> _Requirement_
Reproduce the part of the album lyrics post starting at "The ache of" and ending at "under the cut.".

The ache of lost love permeates through every recollection of youthful optimism, and deep-seeded fondness is the unavoidable root of every bit of dulled regret. At moments, the barriers between the longing of the past and the loss of the present seem to blur together, and every unsure, hopeless emotion can be felt at once. It's an endless blue spring, three years of youth, and 10 years passed all at once.
Take a moment to listen through this short album (its runtime is just over 30 mins), and follow along with the condensed lyrics, and accompanying quotes for each song, under the cut.
One and Only
"My best friend did, my one and only."
Girl, I wanna be your one and only I wanna be more than just a homie I hope that you wanna get to know me Baby, hit me up if you get lonely
Show me what you want ′cause I know I want you I know I'm not confused, my feelings here are true I hope you think of me the way I think of you On gloomy days like these, wishing you were next to me When I′m feeling puzzled, girl, you put me back together And if never is forever, then let's always be together If something just ain't right, it will be because you left So let′s make this life our best, I′ll take care of all the rest
I hope you know you're my desire I hope you know you′re the one I hope you know that I think about you when I see the sun
Winter's Ballad
"Just a little tired from the summer heat. It's not a problem."
Due to my frustration I waited way too long to say a thing Sure I accept that I was sad, so I guess now it′s not so bad I lost the memories deep inside my head
Show me that tonight I'm only yours and no one else′s Too blind to see sometimes that you're the one Now I see you're everything or just maybe my nothing They say that nothing lasts forever
My bed was meant for two, and now I′m missing only you Or was this spot reserved for no one more My lonely days are here, I don′t think I see you here I wish that I could sleep until forever
I don't think it′s hard, just to tell me that you love me But you're far away from here and have my heart So shoot me with the bow that cupid′s quiver has one more The last time I might get to fall in love
We Had to End It
"If you want to kill me, kill me. There's meaning in that too."
Me and my lover came to an end I didn't want that But I guess she did
Sleepless nights have only begun Swear I thought she was the one The girl of my dreams
All my nightmares came to ruin my life Mercy had no time And time had no mercy on me
I felt so dumb thinking one day you could be my wife Never thought you would lie When you said you loved me
Nothing can bring me back to life After you left me to die On a road far away
Love and lies shine so bright 'Cause they both made me blind And I crashed as I looked away
Ghost of my past haunts my present As there he welcomed My agony and pain
He said I′ll be gone before you know Just finish this song And you'll be where you belong
Neon Baby
"We're the strongest."
Me and her ′til night, look at my baby shining eyes Look at her highlight shining brighter than bright skies Under common hopes, I hope you could get to know The green lights showed the unknowns So exploring we should go
Notice maybe Neon baby You could sway me Being wavy
Neon city baby Neon city baby Maybe you could sway me Maybe you could sway me
Neon baby in her neon city Neon baby in her neon city I've been looking for you and your absence was made clear I don′t even know you, but I know I want you here Pink cars take us far, just if you know who you are Dressed up like a star, you were staying after dark
Stay for a Bit
"Suguru. --- ---" "You should at least curse me at the end."

> _Data provided_
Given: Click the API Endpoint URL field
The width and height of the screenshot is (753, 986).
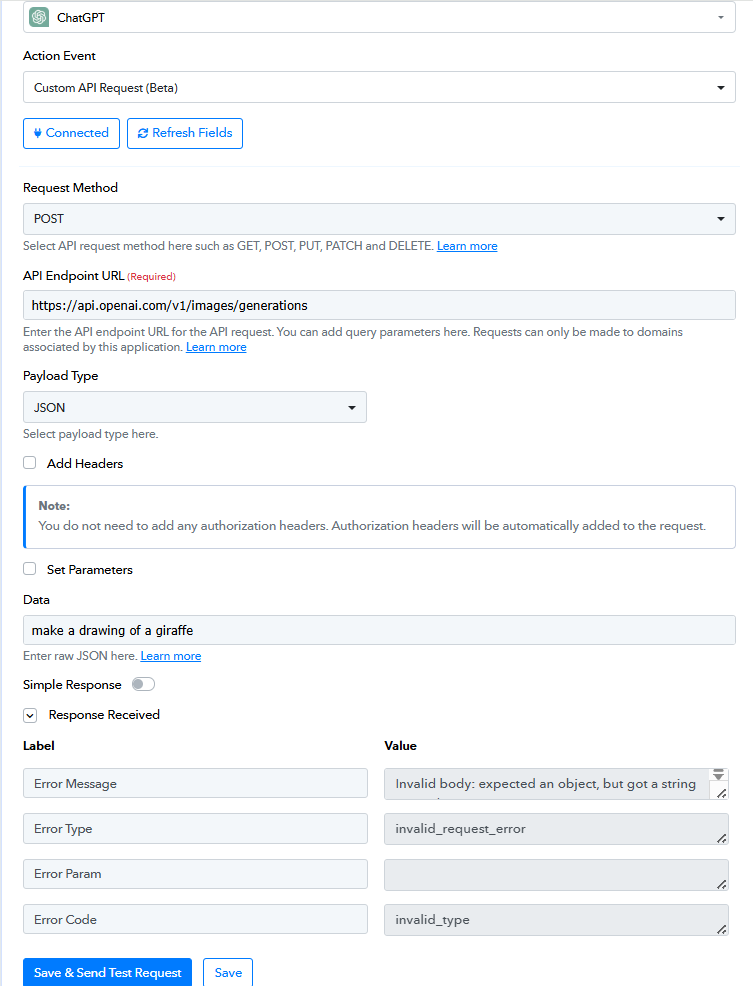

> _Full solution_
The ache of lost love permeates through every recollection of youthful optimism, and deep-seeded fondness is the unavoidable root of every bit of dulled regret. At moments, the barriers between the longing of the past and the loss of the present seem to blur together, and every unsure, hopeless emotion can be felt at once. It's an endless blue spring, three years of youth, and 10 years passed all at once.
Take a moment to listen through this short album (its runtime is just over 30 mins), and follow along with the condensed lyrics, and accompanying quotes for each song, under the cut.